The Central Bank of Nigeria (CBN) says its multiple interest rate hikes last year have helped boost Nigerians’ confidence in the currency naira.
CBN Governor Olayemi Cardoso stated this at a press briefing on Tuesday at the end of the 297th meeting of the Monetary Policy Committee (MPC) in Abuja.
Cardoso announced the committee’s decision to further raise Monetary Policy Rate (MPR) which measures interest rates by 50 basis points from 26.75% to 27.25% to tighten inflation rate which stands at 32.15%.
President Bola Tinubu appointed Cardoso as CBN chief in September 2023 after the fate of embattled Godwin Emefiele. Cardoso’s appointment was immediately confirmed by the Senate.
The MPC under Cardoso in the last year has raised the interest rate by 8.5%, from 18.75% in September 2023, to 27.25% 12 months later. Under Cardoso, the naira, which exchanged for around ₦700/$1 in September 2020, now sells for over ₦1,600/$1.
Asked whether the monetary policies of the apex bank including multiple interest rate hikes and the collapse of the foreign exchange windows are working considering the economic hardship Nigerians are facing, the CBN boss blamed his predecessor’s policies for the monetary situation of the country.
“We came into a very loose money supply situation between 2017 and 2023 and witnessed pumping of liquidity into the system.
“In 2015, the money supply was about N19tn, and in 2023, it was N54tn. That’s a huge increase, a very huge increase. And then a substantial amount of that was through ways and means. So, essentially, the printing of money resulted in a huge amount of money chasing the same amount of goods or a relative amount of goods. I think that context is very important to have.”
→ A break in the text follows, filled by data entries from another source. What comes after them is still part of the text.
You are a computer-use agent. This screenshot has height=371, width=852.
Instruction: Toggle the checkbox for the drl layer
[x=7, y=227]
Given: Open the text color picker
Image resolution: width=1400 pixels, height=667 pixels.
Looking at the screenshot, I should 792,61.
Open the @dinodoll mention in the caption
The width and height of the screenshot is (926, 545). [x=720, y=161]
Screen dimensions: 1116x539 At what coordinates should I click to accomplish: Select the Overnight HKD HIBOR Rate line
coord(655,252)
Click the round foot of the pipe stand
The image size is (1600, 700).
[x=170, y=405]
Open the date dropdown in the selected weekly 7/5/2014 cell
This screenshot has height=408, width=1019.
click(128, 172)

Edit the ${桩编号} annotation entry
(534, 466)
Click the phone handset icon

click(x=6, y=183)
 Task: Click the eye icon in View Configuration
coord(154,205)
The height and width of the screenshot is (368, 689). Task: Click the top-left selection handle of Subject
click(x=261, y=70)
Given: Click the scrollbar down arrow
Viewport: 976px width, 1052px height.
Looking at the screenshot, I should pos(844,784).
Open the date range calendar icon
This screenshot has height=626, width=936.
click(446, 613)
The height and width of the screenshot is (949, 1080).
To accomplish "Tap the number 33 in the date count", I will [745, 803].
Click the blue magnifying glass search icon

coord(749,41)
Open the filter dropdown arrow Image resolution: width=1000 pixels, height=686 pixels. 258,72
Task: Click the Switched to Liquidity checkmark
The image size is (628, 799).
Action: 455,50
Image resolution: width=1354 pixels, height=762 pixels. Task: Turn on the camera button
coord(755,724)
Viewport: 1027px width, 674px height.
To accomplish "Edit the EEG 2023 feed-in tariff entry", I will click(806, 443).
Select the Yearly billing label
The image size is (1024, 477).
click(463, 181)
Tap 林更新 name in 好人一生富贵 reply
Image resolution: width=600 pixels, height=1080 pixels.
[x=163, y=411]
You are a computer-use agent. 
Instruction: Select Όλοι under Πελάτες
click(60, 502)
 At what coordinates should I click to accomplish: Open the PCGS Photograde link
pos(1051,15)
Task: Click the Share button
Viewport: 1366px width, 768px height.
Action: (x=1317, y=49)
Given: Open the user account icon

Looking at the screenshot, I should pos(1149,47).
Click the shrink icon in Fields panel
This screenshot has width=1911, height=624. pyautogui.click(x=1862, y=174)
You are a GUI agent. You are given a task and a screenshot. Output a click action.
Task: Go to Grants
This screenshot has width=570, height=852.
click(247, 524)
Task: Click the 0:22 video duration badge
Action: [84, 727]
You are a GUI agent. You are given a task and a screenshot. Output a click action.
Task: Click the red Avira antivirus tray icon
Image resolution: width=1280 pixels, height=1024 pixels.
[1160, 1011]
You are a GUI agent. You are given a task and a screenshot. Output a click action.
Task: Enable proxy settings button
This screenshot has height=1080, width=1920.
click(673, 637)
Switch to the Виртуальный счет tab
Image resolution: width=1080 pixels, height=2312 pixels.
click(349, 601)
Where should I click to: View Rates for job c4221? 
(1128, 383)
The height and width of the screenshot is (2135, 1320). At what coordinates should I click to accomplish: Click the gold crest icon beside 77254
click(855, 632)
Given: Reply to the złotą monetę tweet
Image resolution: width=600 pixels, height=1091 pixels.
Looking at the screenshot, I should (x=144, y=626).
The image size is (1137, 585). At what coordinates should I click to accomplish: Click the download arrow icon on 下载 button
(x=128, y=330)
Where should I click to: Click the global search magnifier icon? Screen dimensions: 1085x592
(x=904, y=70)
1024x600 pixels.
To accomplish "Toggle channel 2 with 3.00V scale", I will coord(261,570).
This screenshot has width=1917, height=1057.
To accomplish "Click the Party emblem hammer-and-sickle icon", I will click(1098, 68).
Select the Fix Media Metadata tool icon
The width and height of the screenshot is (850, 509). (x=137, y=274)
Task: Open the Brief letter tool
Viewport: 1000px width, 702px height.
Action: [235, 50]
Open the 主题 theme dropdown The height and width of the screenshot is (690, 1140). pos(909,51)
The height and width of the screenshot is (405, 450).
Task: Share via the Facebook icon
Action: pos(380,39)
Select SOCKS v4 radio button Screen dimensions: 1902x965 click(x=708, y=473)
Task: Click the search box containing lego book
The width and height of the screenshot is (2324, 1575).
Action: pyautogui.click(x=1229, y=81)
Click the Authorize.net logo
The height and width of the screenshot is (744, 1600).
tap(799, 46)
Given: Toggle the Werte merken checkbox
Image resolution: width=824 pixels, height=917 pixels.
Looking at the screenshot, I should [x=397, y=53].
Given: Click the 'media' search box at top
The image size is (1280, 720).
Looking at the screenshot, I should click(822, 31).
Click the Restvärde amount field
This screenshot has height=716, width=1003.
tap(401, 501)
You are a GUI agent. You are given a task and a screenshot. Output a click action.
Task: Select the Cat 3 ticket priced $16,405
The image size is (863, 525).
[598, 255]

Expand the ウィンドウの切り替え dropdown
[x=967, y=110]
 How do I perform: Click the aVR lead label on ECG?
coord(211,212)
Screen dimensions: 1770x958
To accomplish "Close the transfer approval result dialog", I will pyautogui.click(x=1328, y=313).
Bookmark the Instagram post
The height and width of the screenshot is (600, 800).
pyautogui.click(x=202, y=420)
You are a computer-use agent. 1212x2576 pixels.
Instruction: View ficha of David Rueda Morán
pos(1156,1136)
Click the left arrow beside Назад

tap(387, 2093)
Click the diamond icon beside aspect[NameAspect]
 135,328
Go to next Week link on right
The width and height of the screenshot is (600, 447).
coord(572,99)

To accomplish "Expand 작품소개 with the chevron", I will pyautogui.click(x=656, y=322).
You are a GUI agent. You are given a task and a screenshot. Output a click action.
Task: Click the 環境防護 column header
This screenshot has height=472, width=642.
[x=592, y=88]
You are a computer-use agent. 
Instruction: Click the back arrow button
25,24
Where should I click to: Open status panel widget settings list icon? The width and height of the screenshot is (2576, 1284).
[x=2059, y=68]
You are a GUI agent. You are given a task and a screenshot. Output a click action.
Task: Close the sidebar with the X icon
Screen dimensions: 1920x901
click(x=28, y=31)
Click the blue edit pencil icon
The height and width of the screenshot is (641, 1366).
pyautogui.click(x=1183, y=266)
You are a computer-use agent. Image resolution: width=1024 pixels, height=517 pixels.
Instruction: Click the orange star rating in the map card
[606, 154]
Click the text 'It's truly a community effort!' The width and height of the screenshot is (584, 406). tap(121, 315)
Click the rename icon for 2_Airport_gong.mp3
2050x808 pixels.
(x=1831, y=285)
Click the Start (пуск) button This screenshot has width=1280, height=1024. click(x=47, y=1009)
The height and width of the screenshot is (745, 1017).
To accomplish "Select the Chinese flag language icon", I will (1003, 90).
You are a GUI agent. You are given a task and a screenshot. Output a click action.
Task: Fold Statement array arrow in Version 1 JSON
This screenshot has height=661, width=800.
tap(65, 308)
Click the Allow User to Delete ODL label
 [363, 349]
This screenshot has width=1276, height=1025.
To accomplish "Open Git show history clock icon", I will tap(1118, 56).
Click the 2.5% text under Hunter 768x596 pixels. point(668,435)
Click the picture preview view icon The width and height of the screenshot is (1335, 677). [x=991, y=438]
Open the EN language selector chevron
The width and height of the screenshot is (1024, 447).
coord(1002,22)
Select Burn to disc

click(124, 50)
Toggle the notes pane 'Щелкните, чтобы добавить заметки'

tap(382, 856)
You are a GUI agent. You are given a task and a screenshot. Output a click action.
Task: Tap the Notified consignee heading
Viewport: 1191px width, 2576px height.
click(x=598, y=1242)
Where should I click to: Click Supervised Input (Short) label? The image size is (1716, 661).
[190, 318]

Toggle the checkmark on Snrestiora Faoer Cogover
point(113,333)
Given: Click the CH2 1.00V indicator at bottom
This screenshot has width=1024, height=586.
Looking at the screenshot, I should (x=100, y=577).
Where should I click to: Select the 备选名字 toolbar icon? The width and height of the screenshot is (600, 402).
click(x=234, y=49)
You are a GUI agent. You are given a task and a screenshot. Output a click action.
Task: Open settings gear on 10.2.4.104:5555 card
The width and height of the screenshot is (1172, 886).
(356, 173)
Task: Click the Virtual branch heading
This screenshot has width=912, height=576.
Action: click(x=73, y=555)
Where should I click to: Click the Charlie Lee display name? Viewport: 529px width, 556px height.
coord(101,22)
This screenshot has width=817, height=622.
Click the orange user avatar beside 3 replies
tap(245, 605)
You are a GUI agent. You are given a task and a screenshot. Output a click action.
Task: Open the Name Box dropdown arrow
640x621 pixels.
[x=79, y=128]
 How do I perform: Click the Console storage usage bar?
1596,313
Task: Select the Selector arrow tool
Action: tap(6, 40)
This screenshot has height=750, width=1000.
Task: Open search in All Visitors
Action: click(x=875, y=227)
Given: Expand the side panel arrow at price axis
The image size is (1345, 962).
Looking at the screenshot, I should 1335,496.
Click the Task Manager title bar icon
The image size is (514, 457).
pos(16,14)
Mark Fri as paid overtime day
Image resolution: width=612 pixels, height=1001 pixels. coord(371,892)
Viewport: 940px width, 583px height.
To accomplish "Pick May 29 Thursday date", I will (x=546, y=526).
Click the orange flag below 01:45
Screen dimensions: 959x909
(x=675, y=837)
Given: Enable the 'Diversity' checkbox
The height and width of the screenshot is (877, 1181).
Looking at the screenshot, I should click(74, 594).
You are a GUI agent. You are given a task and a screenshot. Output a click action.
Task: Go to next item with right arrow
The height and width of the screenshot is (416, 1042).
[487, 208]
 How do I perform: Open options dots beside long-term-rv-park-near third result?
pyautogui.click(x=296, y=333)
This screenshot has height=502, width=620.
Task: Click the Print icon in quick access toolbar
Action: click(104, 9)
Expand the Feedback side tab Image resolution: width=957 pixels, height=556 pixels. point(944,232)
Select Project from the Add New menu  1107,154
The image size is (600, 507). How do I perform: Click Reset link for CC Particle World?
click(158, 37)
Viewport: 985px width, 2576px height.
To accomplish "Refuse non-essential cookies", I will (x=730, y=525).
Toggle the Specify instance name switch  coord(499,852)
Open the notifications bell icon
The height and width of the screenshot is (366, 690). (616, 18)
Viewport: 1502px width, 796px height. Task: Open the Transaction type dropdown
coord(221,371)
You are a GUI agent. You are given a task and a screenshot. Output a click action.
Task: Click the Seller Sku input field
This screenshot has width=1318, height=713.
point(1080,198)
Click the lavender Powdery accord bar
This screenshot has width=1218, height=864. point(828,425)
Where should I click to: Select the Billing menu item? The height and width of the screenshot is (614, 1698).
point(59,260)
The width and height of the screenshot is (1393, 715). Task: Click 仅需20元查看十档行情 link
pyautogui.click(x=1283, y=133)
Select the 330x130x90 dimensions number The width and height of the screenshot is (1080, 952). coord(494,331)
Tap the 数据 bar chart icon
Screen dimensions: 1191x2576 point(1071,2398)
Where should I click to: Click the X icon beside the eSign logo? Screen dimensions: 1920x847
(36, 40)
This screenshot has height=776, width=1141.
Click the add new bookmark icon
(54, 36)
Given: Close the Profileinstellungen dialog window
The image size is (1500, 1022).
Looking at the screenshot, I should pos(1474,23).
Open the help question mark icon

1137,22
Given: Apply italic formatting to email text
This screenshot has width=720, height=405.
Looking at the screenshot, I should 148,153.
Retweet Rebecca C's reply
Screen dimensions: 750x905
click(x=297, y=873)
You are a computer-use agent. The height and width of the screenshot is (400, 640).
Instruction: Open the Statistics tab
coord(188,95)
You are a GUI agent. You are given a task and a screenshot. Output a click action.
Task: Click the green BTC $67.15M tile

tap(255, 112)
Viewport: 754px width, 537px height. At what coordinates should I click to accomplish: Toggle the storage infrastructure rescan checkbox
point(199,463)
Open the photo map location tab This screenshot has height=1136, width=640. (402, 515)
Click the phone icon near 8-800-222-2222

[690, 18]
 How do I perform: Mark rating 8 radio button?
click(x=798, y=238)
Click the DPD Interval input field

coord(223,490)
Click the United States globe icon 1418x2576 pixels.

“Don’t forget that here was a situation where the exchange rate was running at an incredible pace and people had begun to lose confidence in the currency.
“So, we believe that these multiple rate hikes have helped people to now begin to take a different look at their currency, and there is a greater incentive to hold the naira as opposed to a situation we had before where this was not the case,” Cardoso said.
“I accept the fact that many outside are finding things very difficult but I want to say that the things we are doing are set to put the economy of this country in a trajectory where we shouldn’t go back and see some of the inefficiencies we’ve seen in our system over the recent past. These, I believe are short-term pains and I believe we will get out of the situation we are in now.
“Tough though they may, and I accept that they may be tough but we have no choice but to deploy these tools to reign in the excess liquidity in the system, the high inflation and encourage portfolio investors who had taken flight to come back and take interest in Nigeria,” he added.